MIME-Version: 1.0
References: <20230206112856.1802547-1-stevensd@google.com> <Y+FOk+ty7OKmkwLL@casper.infradead.org>
 <Y+Fog2dO1kpRBMvr@x1n> <Y+F2IdXhqc5187s+@casper.infradead.org>
 <CAD=HUj4yhMLnBNpumxC4urSY2Js5XuekzGP+UOXJmUV=k5nx=A@mail.gmail.com> <Y+G3lDu3UPFZcFE0@casper.infradead.org>
In-Reply-To: <Y+G3lDu3UPFZcFE0@casper.infradead.org>
From:   David Stevens <stevensd@chromium.org>
Date:   Tue, 7 Feb 2023 13:14:04 +0900
Message-ID: <CAD=HUj4vyfsEc=vdEDPKm_gaTO94odpVxeCT3mto5sP3RcgRzg@mail.gmail.com>
Subject: Re: [PATCH v2] mm/khugepaged: skip shmem with userfaultfd
To:     Matthew Wilcox <willy@infradead.org>
Cc:     Peter Xu <peterx@redhat.com>, linux-mm@kvack.org,
        Andrew Morton <akpm@linux-foundation.org>,
        "Kirill A . Shutemov" <kirill@shutemov.name>,
        Yang Shi <shy828301@gmail.com>,
        David Hildenbrand <david@redhat.com>,
        Hugh Dickins <hughd@google.com>, linux-kernel@vger.kernel.org
Content-Type: text/plain; charset="UTF-8"
Precedence: bulk

On Tue, Feb 7, 2023 at 11:29 AM Matthew Wilcox <willy@infradead.org> wrote:
>
> On Tue, Feb 07, 2023 at 10:37:06AM +0900, David Stevens wrote:
> > On Tue, Feb 7, 2023 at 6:50 AM Matthew Wilcox <willy@infradead.org> wrote:
> > > On Mon, Feb 06, 2023 at 03:52:19PM -0500, Peter Xu wrote:
> > > > The problem is khugepaged will release pgtable lock during collapsing, so
> > > > AFAICT there can be a race where some other thread tries to insert pages
> > > > into page cache in parallel with khugepaged right after khugepaged released
> > > > the page cache lock.
> > > >
> > > > For example, it seems to me new page cache can be inserted when khugepaged
> > > > is copying small page content to the new hpage.
> >
> > This particular race can't happen with either patch, since the missing
> > page cache entries are filled when we create the multi-index entry for
> > hpage.
>
> Can too.
>
>         for (index = start; index < end; index++) {
> ...
>                         if (xa_is_value(page) || !PageUptodate(page)) {
>                                 xas_unlock_irq(&xas);
>                                 /* swap in or instantiate fallocated page */
>                                 if (shmem_get_folio(mapping->host, index,
>                                                 &folio, SGP_NOALLOC)) {
>                                         result = SCAN_FAIL;
>                                         goto xa_unlocked;
>                                 }
> ...
>
> So we start the iteration, and then a page fault happens in one of
> the indices we've already examined, but we don't have the page on
> the list.  It's a nice wide race too because we're bringing the
> page in from swap.
>

Ah, I misunderstood your objection to refer specifically to the
copy_highpage loop at the end of collapse_file, rather than the entire
process of the collapse.

Yes, there can definitely be faults that fill in pages during the
overall process of collapsing.

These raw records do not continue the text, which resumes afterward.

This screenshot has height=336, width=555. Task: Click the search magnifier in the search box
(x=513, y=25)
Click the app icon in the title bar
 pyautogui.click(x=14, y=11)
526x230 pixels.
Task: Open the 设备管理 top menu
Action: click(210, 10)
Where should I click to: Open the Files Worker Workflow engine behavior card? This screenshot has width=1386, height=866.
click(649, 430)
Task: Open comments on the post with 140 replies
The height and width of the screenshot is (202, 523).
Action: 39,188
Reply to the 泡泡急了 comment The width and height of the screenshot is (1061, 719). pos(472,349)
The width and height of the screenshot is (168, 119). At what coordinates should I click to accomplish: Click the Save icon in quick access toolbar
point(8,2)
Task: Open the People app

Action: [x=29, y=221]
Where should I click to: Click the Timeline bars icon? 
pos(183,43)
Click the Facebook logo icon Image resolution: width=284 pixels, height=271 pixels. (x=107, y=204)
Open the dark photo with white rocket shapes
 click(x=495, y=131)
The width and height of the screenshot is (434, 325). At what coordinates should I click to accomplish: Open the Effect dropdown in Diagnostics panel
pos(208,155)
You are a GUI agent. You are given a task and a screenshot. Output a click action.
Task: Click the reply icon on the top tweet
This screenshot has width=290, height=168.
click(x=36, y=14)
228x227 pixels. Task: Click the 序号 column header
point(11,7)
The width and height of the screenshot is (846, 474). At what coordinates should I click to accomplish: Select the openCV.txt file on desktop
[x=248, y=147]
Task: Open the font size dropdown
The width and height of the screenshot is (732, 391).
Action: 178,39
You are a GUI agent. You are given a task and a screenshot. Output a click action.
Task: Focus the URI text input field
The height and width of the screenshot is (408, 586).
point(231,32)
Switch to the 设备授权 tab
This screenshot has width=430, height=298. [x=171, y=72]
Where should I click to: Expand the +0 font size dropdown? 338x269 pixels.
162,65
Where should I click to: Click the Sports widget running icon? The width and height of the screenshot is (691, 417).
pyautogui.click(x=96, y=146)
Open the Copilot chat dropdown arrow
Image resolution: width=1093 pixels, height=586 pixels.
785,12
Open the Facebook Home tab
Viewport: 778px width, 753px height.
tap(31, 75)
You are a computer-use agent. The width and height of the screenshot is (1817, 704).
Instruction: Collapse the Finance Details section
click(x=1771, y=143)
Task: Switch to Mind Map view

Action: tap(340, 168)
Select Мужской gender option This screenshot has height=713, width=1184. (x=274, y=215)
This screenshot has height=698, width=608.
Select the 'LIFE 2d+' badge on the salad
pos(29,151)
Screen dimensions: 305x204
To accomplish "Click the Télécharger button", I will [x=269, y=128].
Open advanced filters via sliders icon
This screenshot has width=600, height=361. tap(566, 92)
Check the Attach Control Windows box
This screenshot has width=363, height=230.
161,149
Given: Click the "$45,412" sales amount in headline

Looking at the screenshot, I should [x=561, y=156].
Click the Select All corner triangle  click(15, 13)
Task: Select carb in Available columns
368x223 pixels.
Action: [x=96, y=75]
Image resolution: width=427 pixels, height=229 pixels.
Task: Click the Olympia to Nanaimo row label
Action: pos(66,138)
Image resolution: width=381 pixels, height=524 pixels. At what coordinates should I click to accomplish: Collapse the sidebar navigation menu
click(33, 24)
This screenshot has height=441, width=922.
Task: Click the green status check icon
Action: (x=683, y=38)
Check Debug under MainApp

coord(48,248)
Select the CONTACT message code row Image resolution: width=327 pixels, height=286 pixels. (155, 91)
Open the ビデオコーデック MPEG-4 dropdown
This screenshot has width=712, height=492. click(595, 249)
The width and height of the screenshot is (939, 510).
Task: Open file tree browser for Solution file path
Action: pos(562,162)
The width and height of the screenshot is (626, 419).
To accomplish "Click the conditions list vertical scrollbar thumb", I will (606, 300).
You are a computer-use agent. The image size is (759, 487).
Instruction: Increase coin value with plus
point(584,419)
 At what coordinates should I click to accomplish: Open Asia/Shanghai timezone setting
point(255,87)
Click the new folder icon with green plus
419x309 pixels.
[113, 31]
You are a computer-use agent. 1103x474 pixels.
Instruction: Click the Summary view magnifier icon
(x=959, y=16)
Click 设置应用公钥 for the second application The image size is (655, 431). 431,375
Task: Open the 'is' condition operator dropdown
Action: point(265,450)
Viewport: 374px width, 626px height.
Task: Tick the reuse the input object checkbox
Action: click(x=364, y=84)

However, my patch re-checks nr_none
after acquiring the page cache lock for the final time, right before
creating the hpage multi-index entry. Since present pages are locked,
they can't be truncated after we've looked at them. That means that if
nr_none still matches, then there weren't any page faults that
populated missing pages. If we do detect any filled in pages, we can
just roll back the collapse to avoid any problems.

-David